Collected data entries
------------------------------------

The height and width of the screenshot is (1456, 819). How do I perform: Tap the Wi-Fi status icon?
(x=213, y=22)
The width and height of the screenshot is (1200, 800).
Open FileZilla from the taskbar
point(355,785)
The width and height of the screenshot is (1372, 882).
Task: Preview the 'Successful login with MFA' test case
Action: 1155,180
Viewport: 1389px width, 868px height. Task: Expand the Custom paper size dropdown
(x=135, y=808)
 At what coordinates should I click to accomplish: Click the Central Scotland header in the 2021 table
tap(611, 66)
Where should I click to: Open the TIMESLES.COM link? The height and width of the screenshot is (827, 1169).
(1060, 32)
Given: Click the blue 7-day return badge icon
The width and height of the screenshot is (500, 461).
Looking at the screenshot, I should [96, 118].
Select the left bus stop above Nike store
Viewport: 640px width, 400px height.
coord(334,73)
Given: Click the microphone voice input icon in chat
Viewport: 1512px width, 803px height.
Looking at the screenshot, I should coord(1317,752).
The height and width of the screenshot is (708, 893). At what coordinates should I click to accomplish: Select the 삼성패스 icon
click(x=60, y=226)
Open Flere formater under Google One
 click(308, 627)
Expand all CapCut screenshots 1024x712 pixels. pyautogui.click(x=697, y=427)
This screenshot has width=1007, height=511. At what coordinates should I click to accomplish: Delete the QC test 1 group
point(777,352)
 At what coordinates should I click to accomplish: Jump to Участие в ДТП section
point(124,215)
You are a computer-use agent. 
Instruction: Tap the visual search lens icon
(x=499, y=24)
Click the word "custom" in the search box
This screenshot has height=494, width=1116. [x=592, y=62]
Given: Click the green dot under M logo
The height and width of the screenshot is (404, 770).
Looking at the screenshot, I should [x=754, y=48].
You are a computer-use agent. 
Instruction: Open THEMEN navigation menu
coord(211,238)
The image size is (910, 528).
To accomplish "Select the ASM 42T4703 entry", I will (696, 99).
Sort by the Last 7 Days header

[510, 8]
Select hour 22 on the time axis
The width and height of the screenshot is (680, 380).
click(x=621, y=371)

------------------------------------

INSTRUCTIONS TO FOLLOW
The lines to return are those in the records above that hold the word "Given".

REPLY
Given: Click the blue 7-day return badge icon
Given: Click the microphone voice input icon in chat
Given: Click the green dot under M logo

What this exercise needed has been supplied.